A few months later it was suddenly Helene Jacobsen’s turn. She was hospitalized in acute care at Holbæk Hospital with symptoms of a blood clot. The doctors did nothing other than for high blood pressure.
“From then on, we began to notice how bad our sleep was actually,” says Jens Hjorth. “None of us could sleep any longer, and we got shorter fuses.”
“The family as a whole became more irritable,” says Helene Jacobsen.
Doctors: Move away!
Recently answers were received from children’s doctors at Holbæk Hospital, who have studied Maja thoroughly. They can not find a medical reason for her to feel bad. Helene Jacobsen and Jens Hjorth are afraid that the noise from the turbines are creating the problems. The turbines cause them stress in the daytime and are destroying their sleep at night, so the body never gets recharged.
“Our own doctors — also Maja’s — say that we need to move away from the farm. But it can be hard to sell a property where you get sick. Who will buy it?” asks Jens Hjorth.
Several of the neighbors have already left their houses. This included Boye Jensen, owner of the local nursery with its farmhouse, who with his wife have rented a house in Gislinge, to get quiet and to sleep. Boye Jensen, in his time, was the resistance to Hageholm Wind Farm and is the founder of the National Association Neighbors for Giant Windmills.
” It was him,” Helene Jacobsen and Jens Hjorth walked and laughed.
“Now we know that Boye was not hysterical. What are these costs — at all costs — to impose on the people of Denmark in the name of the environment?” asks Hjorth.
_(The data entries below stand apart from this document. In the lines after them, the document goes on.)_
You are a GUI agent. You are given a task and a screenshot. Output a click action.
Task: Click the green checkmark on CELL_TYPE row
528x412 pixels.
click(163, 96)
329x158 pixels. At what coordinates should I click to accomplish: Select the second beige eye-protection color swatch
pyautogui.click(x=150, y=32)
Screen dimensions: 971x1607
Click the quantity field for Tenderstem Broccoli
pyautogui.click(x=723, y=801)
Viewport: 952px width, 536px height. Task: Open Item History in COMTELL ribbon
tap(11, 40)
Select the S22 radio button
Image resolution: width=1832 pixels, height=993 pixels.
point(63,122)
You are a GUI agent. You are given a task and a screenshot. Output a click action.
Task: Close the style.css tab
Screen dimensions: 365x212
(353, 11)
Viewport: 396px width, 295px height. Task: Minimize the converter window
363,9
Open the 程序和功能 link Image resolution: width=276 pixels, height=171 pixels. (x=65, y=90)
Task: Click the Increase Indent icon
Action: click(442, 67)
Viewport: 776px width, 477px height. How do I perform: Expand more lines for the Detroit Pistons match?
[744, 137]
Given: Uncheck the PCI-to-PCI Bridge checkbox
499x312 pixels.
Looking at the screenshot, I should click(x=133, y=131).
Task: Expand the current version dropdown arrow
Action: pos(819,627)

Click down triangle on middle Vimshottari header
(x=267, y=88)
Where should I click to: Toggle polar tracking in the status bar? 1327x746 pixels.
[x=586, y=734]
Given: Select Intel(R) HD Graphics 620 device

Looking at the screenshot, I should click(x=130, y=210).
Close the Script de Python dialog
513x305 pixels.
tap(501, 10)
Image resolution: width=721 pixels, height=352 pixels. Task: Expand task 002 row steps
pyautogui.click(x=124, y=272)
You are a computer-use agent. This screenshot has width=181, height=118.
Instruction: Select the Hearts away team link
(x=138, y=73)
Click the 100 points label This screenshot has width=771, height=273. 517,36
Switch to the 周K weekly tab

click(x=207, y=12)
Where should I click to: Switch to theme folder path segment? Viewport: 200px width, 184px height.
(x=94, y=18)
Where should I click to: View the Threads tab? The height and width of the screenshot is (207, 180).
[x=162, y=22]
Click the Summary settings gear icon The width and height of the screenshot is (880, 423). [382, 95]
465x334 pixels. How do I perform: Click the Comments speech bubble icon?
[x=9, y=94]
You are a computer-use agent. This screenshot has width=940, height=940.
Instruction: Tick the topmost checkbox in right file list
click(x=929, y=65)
“Who is it that sets the noise limits and says that people can not get sick of turbines? Is it the wind turbine manufacturers? Or the owners? And who’s responsible? It is as if everyone washes their hands. When we complain about the noise, we are told that we must call Vattenfall! Is it just my imagination?”
Helene Jacobsen and Jens Hjorth are well aware that there can be negative consequences to coming forward with their story. They may be labelled as not reliable as with Jens Hjorth, who is 48 and a plumber, and who is sick with depression in its fourth year. Who says that’s not why he’s failing to thrive?
“Yes, but he was actually starting to get better before the turbines went up,” says Helene Jacobsen.
“Now I’m at a complete standstill. Especially the nights can be bad. I catch the sound,” says Jens Hjorth.
Helene Jacobsen, who is 45, is a listing agent and the person who brings home the money. But she just had to close her company, when she lost a major customer. Maybe that is what stressed her?
“I do not think that is the cause of my symptoms. I usually find work again fairly quickly,” she says.
Girls of 11 may also be difficult, for many reasons other than wind noise? “Yes, but our impression is that Maia has always been very good otherwise. We’ve heard nothing else from the school,” says Helene Jacobsen, who has now been referred for further studies in the occupational medicine department in Køge. That will also be likely for Maia.
Regardless of the outcome, Jens Hjorth, however, feels they must move away. He has had enough – dream or not. “We can not sell, but we can not sit and wait. We are even worse off.”
“So it ends, only do we give the keys to the Credit Association, and then let them decide what they should do? At least I get something back.”
Not when you can get something like this pulled down over your head.